Square root of two positive integers less than or equal to the sum of both integers direct proof

Question

Please help with this problem.

If x and y positive integers, show: $$2\sqrt{xy} \le x + y $$

Answer 1

It is a standard $AM-GM$ inequality and it can be proved in many ways and here's a one kind of approach:

Result: If $a_1,a_2,\cdots,a_n$ are positive numbers and $a_1\cdots a_n=1$ then $$a_1+a_2+\cdots+a_n \geq n$$

Take $$a_1=\frac{x}{\sqrt{xy}}$$ and $$a_2=\frac{y}{\sqrt{xy}}$$ and apply above result to see $$\frac{x}{\sqrt{xy}}+\frac{y}{\sqrt{xy}} \geq 2\Rightarrow \frac{x+y}{\sqrt{xy}} \ge 2 \Rightarrow x+y \geq2 \sqrt{xy}$$

Answer 2

Observe that $(\sqrt{x} - \sqrt{y})^2 = x - 2\sqrt{xy} + y \geq 0$.

Rationale: For any real numbers a,b, $(a - b)^2 = a^2 - 2ab + b^2 \geq 0 \implies a^2 + b^2 \geq 2ab$. Since $x, y > 0$, $\sqrt{x}, \sqrt{y}$ are real numbers.

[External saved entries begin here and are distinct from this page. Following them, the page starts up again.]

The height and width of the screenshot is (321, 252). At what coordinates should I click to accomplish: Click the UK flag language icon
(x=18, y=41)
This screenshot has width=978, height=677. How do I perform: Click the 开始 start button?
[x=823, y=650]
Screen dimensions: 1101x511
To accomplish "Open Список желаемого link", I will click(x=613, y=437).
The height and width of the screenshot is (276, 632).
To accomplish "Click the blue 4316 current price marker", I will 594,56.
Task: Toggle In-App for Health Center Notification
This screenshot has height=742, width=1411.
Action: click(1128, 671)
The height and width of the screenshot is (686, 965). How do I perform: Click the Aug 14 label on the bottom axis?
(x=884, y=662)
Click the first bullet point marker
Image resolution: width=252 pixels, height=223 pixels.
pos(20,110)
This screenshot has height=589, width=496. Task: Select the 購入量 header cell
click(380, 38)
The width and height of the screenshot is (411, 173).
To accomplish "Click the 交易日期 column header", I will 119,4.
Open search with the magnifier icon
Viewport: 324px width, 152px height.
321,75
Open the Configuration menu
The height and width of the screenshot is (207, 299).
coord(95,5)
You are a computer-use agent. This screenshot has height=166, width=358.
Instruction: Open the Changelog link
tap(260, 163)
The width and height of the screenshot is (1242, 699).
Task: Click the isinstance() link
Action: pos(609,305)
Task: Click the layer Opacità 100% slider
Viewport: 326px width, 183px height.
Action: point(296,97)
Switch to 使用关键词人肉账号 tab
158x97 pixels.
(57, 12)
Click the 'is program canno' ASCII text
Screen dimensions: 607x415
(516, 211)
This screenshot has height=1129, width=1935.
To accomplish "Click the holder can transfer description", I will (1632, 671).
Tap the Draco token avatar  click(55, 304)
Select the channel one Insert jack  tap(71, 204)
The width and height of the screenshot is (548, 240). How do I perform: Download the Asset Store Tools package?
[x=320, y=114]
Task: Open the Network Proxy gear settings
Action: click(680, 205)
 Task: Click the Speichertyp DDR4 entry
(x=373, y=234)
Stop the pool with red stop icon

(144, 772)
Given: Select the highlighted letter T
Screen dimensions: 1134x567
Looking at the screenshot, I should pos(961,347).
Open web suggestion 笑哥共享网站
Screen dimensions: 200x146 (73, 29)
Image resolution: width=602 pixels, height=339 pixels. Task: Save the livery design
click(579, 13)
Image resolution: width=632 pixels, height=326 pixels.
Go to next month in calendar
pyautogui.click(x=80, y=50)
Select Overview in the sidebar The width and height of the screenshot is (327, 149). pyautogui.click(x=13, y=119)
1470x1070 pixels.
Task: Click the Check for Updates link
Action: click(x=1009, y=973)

Thus, if we set $a = \sqrt{x}$ and $b =\sqrt{y}$, we obtain $$(\sqrt{x} - \sqrt{y})^2 = x - 2\sqrt{xy} + y \geq 0 \iff x + y \geq 2\sqrt{xy}$$

Answer 3

Since $x$ and $y$ are positive.

Your question is equivalent to $G.M\le A.M$.

$GM$ means geometric mean and $AM$ means arithmetic mean of $x&y$.